● **Description of the task**: Across the listing below, how many lines include the word "computer"? The answer is that number, with nothing added.
== Working data ==
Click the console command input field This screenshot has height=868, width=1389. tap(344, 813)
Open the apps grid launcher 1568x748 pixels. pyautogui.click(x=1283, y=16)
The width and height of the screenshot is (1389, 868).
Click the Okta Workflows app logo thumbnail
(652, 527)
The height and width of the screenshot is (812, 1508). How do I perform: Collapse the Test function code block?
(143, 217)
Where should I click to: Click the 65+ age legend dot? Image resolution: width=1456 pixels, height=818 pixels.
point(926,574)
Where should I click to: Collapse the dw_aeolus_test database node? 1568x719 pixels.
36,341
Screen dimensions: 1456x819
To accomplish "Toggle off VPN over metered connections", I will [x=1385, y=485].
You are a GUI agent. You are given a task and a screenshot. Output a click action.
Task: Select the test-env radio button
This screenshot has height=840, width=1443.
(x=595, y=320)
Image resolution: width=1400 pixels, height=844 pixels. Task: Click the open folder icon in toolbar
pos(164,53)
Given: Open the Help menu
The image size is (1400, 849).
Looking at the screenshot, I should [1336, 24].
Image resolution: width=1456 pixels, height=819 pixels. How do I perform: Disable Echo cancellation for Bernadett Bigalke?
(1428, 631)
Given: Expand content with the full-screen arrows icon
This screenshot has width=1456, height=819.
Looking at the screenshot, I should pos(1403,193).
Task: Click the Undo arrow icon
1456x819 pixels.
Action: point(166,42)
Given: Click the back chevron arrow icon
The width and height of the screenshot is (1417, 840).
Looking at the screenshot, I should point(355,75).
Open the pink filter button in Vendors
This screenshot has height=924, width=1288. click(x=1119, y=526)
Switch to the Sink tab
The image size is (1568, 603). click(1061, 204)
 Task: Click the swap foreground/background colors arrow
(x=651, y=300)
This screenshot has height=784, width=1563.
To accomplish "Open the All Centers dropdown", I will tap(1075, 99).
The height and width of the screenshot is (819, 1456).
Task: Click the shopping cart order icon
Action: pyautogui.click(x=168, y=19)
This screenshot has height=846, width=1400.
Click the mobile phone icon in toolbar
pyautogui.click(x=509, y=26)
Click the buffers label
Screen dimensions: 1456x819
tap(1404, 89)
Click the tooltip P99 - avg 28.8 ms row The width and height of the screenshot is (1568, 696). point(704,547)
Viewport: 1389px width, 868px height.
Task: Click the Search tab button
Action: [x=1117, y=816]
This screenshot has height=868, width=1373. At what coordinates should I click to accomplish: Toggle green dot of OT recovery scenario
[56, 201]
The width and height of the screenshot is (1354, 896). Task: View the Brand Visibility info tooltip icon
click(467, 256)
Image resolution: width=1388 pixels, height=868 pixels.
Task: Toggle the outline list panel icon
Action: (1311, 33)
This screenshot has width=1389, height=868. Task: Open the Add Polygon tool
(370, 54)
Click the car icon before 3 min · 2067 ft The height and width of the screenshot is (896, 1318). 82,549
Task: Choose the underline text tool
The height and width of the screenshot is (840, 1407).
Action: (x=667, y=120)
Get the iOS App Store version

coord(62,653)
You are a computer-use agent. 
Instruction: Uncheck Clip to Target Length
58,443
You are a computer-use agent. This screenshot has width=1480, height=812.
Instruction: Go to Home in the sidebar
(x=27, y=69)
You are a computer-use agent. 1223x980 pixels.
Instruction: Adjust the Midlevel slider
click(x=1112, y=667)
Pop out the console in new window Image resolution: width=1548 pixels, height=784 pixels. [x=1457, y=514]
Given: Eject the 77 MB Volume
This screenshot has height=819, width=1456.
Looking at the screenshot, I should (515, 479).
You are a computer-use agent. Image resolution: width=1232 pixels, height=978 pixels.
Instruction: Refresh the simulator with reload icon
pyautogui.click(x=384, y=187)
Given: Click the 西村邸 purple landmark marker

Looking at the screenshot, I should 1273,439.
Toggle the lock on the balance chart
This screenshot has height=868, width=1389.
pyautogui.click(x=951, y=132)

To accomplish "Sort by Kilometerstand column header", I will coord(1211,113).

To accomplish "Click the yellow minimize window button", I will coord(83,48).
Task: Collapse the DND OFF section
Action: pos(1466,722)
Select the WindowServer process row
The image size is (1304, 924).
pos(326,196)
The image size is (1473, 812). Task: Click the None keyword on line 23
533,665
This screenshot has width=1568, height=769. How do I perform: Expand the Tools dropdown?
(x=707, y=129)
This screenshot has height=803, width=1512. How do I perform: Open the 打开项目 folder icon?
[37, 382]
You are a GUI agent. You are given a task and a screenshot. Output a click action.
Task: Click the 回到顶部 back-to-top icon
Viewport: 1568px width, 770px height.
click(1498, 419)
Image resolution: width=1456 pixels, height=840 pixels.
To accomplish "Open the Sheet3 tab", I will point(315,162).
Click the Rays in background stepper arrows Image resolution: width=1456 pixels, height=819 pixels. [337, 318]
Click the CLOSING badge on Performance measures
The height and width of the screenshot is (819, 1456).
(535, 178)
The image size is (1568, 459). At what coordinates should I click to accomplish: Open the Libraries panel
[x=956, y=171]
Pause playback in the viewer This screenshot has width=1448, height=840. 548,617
===
● **Response to the exercise**: 4